* _PROBLEM DESCRIPTION_
Nothing in the listing should be altered when it is copied, and no picture goes into the copy.

* _GIVEN DATA_
----
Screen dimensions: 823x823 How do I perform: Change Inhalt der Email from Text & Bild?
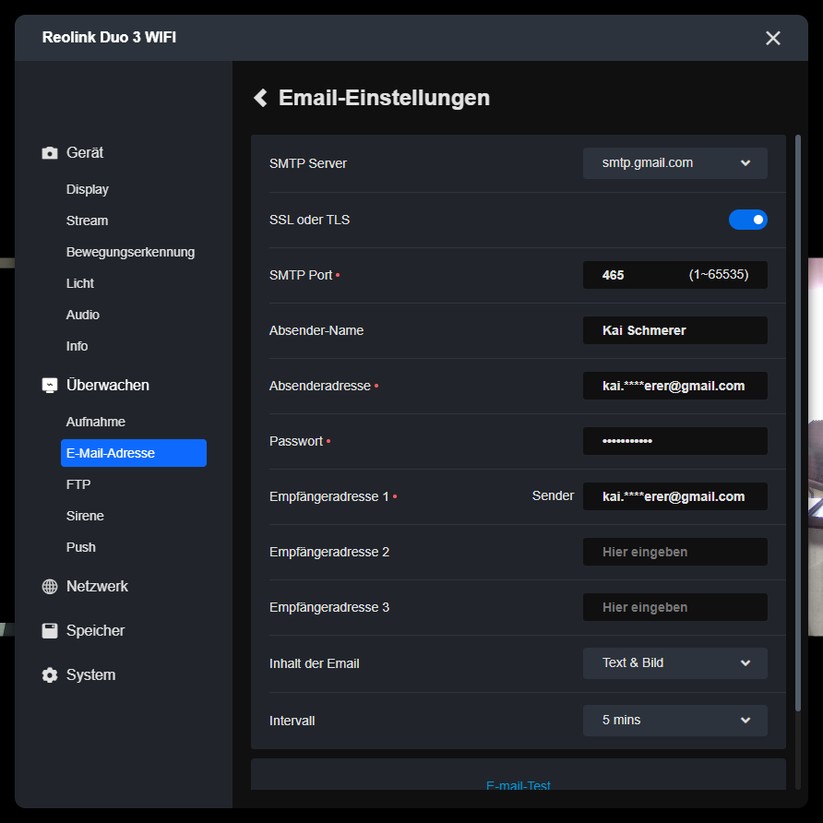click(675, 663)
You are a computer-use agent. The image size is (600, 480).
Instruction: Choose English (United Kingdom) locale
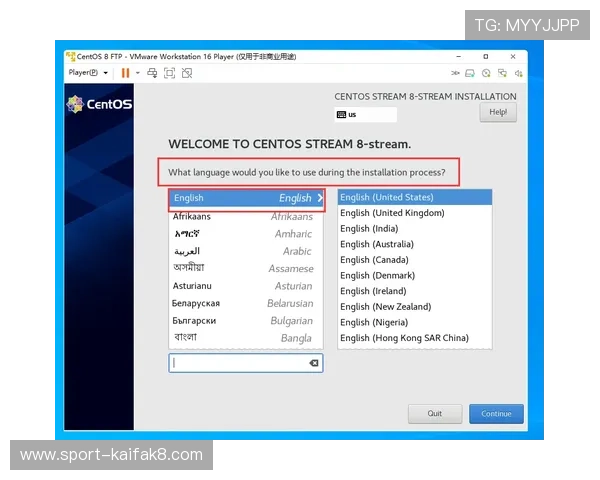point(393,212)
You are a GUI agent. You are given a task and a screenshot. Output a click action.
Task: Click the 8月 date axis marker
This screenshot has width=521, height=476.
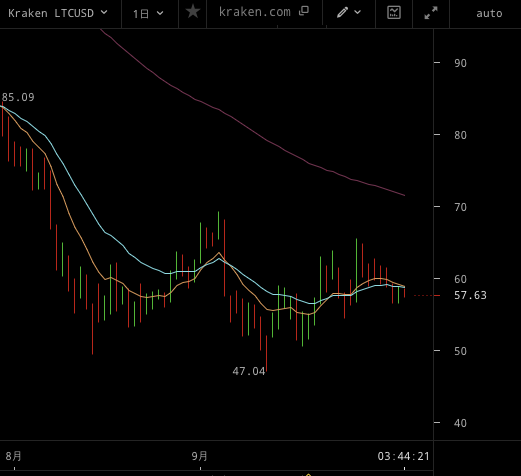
----
* _ANSWER TO THIS EXERCISE_
Screen dimensions: 823x823 How do I perform: Change Inhalt der Email from Text & Bild?
click(675, 663)
You are a computer-use agent. The image size is (600, 480).
Instruction: Choose English (United Kingdom) locale
point(393,212)
You are a GUI agent. You are given a task and a screenshot. Output a click action.
Task: Click the 8月 date axis marker
This screenshot has width=521, height=476.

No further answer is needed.